• What is expected
Exclude all pictures, and reproduce exactly the lines from the one containing "How do I perform: Toggle" through the end of the records, with nothing else added.

(Records excerpted from a collection)
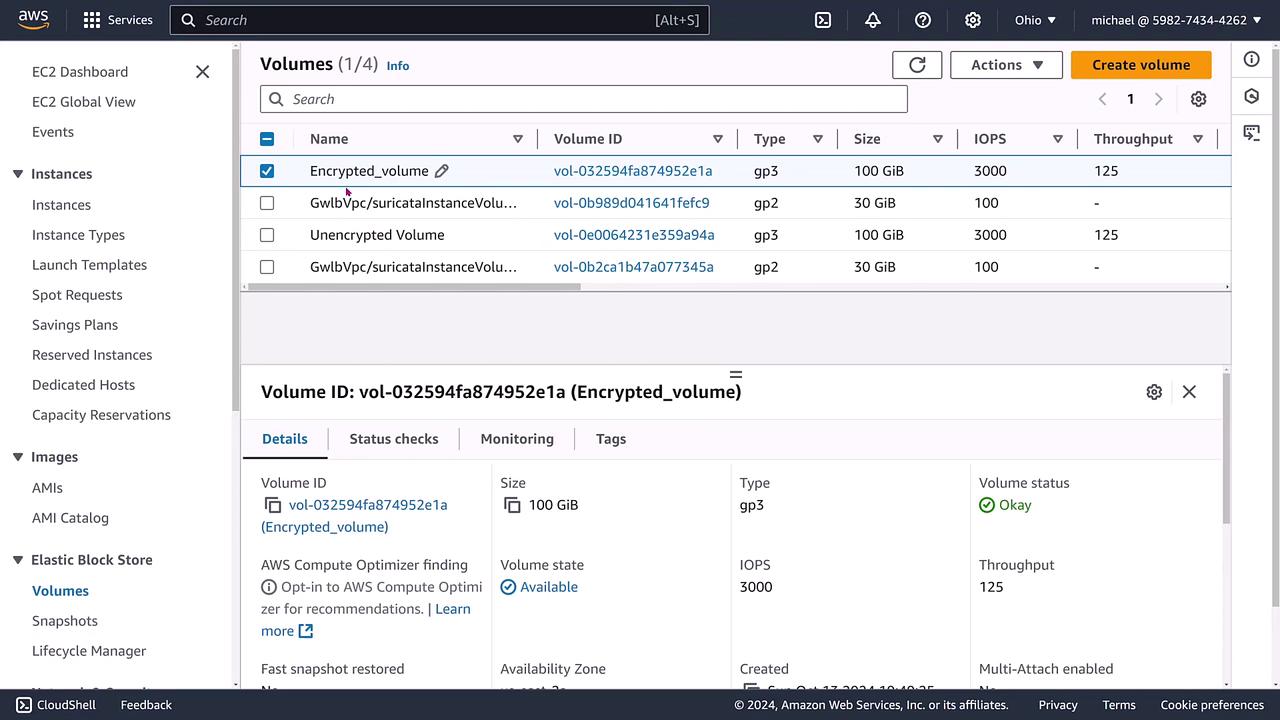Switch to the Monitoring tab
The image size is (1280, 720).
[517, 439]
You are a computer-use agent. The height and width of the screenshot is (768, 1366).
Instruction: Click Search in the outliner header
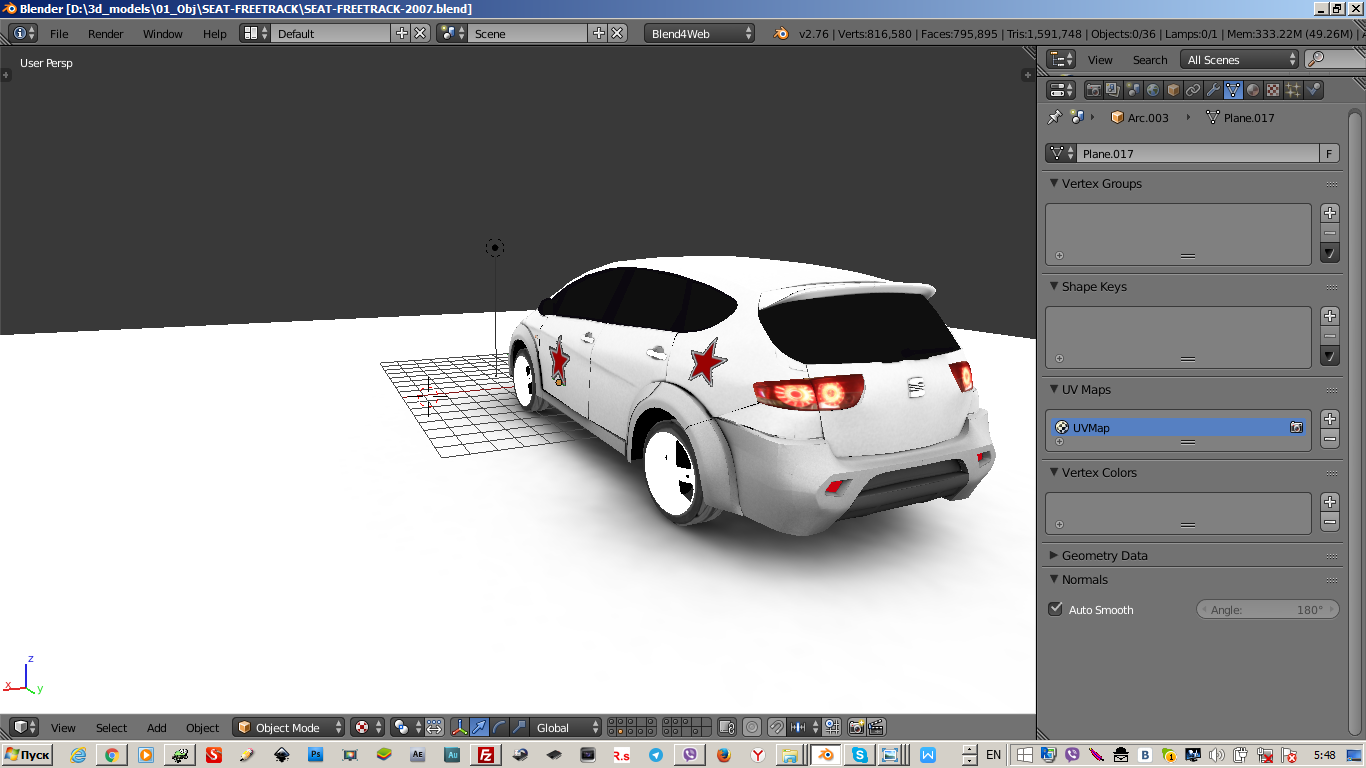click(1149, 60)
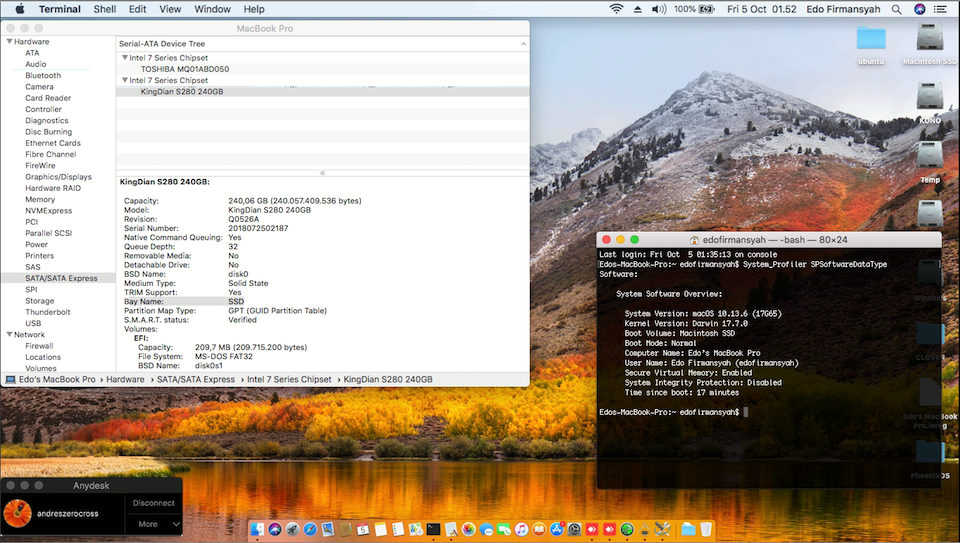Launch Safari from the dock
Screen dimensions: 960x543
310,529
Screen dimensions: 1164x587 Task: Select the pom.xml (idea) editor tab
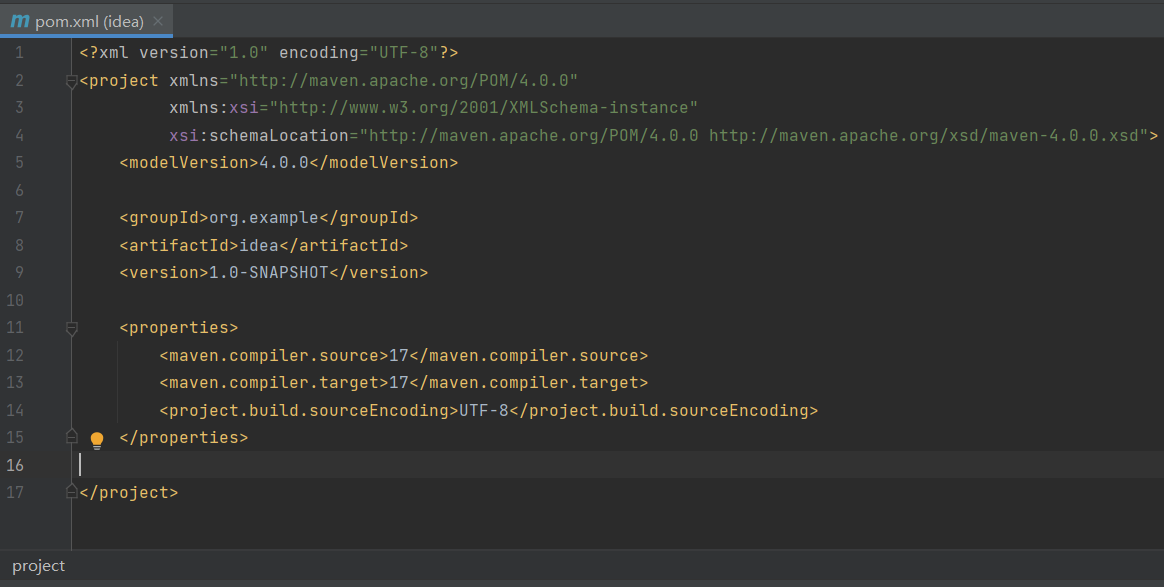(89, 21)
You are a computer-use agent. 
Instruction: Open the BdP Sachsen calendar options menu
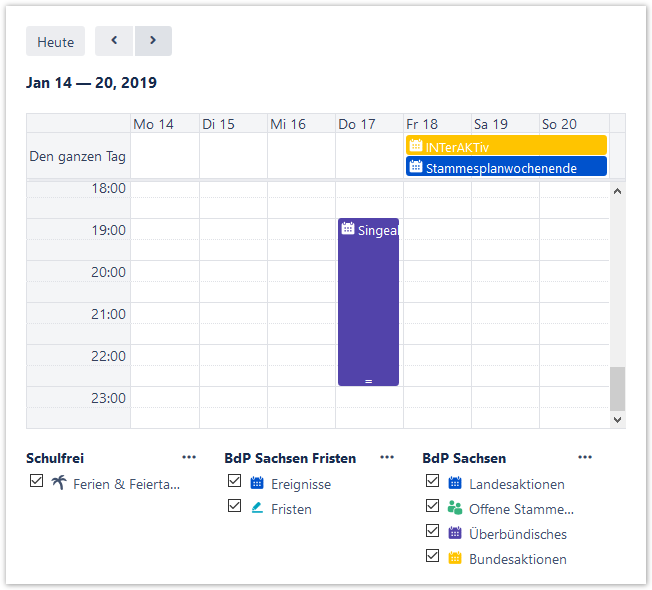tap(585, 458)
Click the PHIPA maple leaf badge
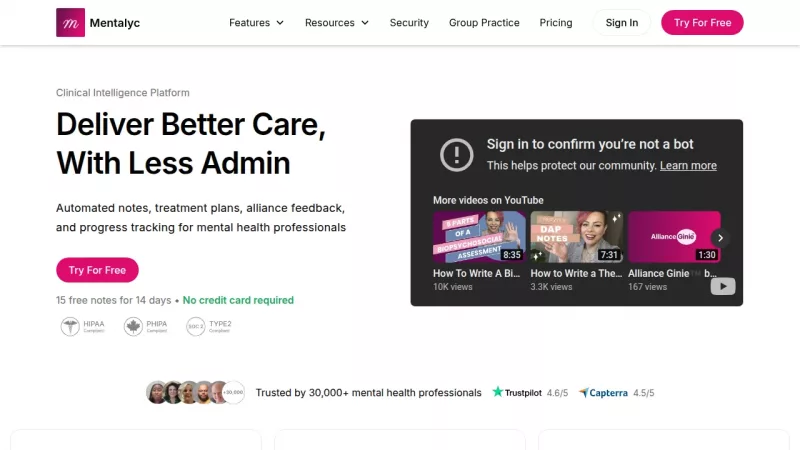 coord(133,327)
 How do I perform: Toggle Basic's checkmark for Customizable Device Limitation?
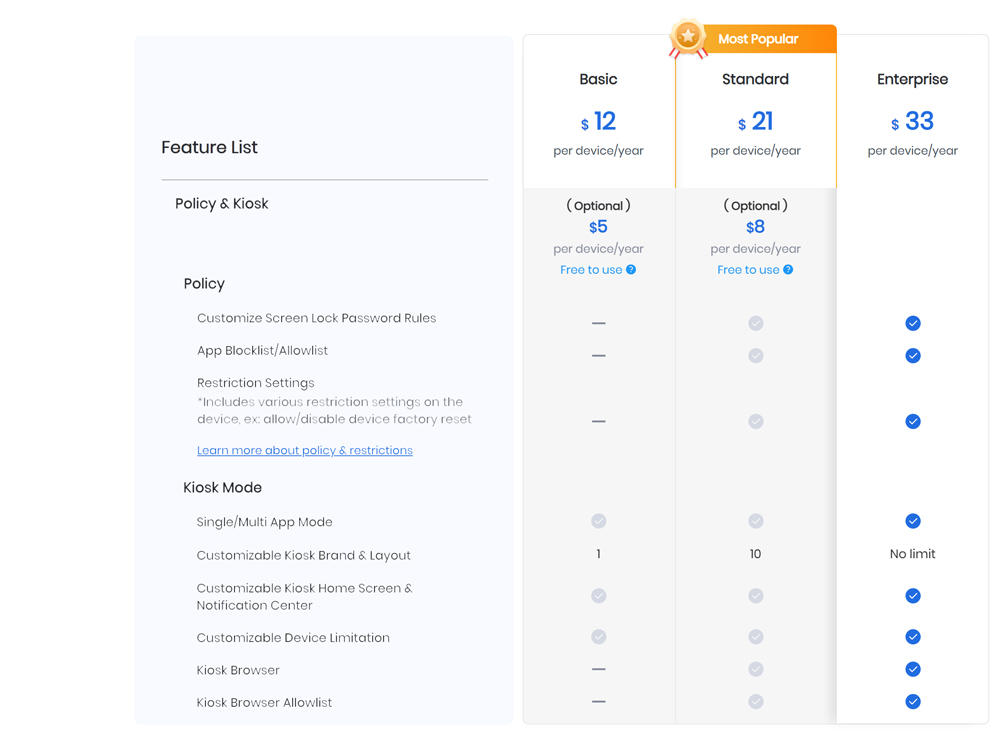click(x=598, y=636)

• Expected answer
 How do I perform: Toggle Basic's checkmark for Customizable Device Limitation?
click(x=598, y=636)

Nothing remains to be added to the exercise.